Stored items:
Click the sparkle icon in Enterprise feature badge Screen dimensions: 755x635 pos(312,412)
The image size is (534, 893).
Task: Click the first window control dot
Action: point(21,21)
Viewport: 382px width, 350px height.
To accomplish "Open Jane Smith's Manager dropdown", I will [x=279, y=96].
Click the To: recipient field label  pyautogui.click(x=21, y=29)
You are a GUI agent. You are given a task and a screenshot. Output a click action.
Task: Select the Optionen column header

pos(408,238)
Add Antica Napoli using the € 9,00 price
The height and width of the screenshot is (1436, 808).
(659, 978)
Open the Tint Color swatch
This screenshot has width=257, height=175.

==

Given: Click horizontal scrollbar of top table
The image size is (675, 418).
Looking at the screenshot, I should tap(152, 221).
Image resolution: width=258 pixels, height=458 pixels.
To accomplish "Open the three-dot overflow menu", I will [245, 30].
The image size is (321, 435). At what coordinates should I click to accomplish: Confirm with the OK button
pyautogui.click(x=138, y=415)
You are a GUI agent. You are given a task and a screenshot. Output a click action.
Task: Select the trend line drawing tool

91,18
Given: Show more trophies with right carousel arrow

PROBLEM - Proceeding from the line containing "Click the sparkle" through the line containing "Click the To: recipient", transcribe the lines above exactly, both end lines included.

PROBLEM SOLUTION -
Click the sparkle icon in Enterprise feature badge Screen dimensions: 755x635 pos(312,412)
The image size is (534, 893).
Task: Click the first window control dot
Action: point(21,21)
Viewport: 382px width, 350px height.
To accomplish "Open Jane Smith's Manager dropdown", I will [x=279, y=96].
Click the To: recipient field label  pyautogui.click(x=21, y=29)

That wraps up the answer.